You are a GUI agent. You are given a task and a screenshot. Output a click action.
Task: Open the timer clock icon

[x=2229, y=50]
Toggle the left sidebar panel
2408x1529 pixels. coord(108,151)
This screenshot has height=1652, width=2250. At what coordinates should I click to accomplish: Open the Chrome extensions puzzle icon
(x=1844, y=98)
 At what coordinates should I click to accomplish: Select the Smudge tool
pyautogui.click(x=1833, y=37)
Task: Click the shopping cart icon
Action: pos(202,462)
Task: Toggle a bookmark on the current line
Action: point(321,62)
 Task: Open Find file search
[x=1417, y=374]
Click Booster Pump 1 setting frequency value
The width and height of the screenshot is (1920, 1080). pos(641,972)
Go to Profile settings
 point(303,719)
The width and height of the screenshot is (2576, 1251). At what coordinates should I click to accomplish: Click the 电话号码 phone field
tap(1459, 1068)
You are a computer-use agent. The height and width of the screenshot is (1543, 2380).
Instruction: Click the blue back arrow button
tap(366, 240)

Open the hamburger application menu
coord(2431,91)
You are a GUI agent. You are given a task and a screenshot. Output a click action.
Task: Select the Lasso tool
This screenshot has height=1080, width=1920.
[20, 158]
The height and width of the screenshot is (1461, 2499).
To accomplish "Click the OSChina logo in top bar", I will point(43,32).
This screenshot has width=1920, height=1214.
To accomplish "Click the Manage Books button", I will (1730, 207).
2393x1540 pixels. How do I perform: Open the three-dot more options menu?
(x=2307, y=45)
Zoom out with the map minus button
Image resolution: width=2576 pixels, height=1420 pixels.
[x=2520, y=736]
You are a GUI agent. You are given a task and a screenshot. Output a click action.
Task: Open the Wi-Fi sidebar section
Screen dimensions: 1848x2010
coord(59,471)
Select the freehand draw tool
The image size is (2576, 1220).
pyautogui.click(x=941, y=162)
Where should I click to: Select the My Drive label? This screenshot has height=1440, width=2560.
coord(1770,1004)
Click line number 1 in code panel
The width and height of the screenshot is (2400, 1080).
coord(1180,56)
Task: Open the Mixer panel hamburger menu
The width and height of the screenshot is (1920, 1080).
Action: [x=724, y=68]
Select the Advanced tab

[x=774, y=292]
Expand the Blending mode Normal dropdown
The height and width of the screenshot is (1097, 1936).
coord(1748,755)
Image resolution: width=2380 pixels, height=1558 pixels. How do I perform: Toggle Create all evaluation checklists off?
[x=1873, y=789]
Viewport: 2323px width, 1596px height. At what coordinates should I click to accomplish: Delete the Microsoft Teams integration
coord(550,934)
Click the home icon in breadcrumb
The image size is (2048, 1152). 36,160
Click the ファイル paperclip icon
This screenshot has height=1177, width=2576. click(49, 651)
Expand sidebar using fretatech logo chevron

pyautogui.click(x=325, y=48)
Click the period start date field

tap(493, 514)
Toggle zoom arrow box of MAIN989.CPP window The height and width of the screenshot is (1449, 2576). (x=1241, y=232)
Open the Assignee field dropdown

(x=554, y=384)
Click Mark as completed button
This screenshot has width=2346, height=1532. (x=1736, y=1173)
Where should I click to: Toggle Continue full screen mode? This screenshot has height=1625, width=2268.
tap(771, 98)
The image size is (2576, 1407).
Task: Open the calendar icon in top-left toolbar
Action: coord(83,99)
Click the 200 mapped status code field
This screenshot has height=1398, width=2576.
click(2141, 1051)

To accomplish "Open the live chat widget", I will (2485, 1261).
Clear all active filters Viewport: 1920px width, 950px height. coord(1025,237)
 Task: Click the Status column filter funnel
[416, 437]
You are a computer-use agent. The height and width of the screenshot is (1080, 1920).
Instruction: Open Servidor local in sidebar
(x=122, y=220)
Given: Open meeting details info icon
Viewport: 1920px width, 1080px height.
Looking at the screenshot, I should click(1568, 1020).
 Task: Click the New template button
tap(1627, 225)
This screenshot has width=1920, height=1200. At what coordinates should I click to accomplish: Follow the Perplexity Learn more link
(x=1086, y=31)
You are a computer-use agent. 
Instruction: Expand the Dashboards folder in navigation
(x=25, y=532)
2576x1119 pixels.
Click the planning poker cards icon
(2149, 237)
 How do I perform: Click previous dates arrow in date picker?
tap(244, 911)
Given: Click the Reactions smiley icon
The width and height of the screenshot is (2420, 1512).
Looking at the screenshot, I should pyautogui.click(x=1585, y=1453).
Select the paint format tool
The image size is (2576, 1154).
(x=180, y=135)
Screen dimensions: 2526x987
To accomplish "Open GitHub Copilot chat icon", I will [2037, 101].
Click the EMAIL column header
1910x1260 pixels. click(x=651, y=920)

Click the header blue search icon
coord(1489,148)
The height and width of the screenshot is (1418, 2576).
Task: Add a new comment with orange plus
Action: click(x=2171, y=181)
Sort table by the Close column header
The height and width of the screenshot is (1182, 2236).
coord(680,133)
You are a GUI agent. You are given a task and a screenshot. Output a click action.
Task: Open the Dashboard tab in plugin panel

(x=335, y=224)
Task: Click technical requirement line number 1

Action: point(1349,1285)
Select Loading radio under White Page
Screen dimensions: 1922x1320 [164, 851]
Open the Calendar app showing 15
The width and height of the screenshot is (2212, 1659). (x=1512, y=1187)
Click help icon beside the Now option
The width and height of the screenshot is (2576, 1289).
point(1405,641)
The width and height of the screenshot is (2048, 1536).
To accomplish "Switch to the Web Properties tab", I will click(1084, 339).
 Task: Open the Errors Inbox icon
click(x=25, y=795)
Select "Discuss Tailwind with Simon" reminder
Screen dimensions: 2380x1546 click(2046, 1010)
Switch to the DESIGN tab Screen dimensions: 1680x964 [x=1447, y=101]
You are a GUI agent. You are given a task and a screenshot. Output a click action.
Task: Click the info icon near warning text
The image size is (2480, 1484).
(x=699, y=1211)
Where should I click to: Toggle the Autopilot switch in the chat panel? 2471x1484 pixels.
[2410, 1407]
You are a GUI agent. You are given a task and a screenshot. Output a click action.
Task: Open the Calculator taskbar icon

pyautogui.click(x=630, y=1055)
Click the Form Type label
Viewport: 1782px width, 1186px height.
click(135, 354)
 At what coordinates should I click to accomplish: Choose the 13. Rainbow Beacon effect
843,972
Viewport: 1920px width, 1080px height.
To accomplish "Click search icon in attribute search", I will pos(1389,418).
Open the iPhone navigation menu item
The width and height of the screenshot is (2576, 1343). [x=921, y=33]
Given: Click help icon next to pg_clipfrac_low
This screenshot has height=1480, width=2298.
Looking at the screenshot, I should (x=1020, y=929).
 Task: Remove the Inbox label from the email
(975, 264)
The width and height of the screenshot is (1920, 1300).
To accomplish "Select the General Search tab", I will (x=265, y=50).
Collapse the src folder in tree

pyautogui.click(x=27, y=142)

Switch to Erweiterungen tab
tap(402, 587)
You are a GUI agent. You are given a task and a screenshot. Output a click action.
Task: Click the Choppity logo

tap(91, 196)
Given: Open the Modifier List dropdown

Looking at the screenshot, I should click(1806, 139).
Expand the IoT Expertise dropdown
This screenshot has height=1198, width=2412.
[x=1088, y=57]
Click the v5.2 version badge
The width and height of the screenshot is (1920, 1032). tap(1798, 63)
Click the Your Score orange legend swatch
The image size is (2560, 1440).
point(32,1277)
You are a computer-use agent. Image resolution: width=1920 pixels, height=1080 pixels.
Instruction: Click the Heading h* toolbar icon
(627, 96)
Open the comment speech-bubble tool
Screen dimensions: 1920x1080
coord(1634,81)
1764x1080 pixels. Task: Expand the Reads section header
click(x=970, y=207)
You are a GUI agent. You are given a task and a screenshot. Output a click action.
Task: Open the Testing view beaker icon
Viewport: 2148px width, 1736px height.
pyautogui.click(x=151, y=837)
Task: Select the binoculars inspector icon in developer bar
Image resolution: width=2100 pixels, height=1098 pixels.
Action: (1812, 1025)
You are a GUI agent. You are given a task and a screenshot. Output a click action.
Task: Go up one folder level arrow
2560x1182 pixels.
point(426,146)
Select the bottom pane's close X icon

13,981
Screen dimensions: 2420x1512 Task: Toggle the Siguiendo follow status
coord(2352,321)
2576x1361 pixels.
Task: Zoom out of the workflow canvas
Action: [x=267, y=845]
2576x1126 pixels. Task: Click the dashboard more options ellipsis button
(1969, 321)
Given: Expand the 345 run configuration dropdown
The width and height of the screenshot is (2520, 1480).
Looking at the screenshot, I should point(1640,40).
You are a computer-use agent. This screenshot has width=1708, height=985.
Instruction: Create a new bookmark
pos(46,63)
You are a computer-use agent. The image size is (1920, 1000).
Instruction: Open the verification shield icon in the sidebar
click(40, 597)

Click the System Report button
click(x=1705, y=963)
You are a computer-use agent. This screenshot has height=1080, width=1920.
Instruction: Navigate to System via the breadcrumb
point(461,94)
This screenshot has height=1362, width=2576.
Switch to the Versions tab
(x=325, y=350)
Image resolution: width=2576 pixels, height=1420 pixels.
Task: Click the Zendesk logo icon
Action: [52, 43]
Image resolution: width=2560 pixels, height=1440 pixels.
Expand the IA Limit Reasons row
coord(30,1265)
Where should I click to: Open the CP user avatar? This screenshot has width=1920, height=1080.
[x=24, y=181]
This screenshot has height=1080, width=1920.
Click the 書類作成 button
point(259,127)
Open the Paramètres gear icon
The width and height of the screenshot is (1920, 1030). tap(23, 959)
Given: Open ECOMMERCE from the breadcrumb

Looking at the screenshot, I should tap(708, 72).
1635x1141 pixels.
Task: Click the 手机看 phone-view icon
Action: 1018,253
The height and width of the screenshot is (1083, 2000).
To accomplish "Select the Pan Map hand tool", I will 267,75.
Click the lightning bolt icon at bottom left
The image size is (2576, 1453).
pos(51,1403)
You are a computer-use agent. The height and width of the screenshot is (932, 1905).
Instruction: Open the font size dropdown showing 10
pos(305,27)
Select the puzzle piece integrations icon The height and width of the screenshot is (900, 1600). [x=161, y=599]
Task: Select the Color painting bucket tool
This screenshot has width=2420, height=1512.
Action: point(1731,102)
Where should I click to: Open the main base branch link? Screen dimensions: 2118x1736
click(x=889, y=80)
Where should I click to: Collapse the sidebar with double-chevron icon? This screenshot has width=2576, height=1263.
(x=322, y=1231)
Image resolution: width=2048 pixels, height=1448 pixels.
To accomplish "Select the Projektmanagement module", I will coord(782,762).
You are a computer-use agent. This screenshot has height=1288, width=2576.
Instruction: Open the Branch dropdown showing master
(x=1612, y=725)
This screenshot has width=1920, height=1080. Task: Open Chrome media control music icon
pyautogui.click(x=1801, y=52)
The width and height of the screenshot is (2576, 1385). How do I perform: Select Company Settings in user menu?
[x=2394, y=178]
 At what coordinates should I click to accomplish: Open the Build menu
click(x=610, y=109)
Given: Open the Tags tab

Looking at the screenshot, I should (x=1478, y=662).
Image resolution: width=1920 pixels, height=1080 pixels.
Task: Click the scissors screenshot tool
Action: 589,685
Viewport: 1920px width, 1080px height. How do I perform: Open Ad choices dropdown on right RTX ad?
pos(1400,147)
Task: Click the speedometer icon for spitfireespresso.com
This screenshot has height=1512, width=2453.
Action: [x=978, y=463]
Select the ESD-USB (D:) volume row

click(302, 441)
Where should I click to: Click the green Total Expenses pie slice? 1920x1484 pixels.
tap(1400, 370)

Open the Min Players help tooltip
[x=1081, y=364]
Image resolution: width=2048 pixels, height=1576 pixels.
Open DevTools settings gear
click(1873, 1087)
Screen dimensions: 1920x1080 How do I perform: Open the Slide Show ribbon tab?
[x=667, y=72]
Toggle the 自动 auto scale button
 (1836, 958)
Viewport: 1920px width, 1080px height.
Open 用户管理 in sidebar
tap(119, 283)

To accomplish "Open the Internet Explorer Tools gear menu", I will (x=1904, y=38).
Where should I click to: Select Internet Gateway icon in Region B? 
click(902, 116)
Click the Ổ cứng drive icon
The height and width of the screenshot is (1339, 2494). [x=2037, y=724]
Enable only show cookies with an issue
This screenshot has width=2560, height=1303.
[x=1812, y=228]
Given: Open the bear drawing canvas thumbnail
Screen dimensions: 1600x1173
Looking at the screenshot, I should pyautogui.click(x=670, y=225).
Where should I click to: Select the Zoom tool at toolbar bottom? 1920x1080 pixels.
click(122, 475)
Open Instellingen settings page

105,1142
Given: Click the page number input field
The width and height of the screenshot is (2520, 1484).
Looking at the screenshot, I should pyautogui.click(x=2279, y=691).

+===+

[Exercise]: List the lines of the records where "info" occurs.

[Reply]:
Given: Open meeting details info icon
Task: Click the info icon near warning text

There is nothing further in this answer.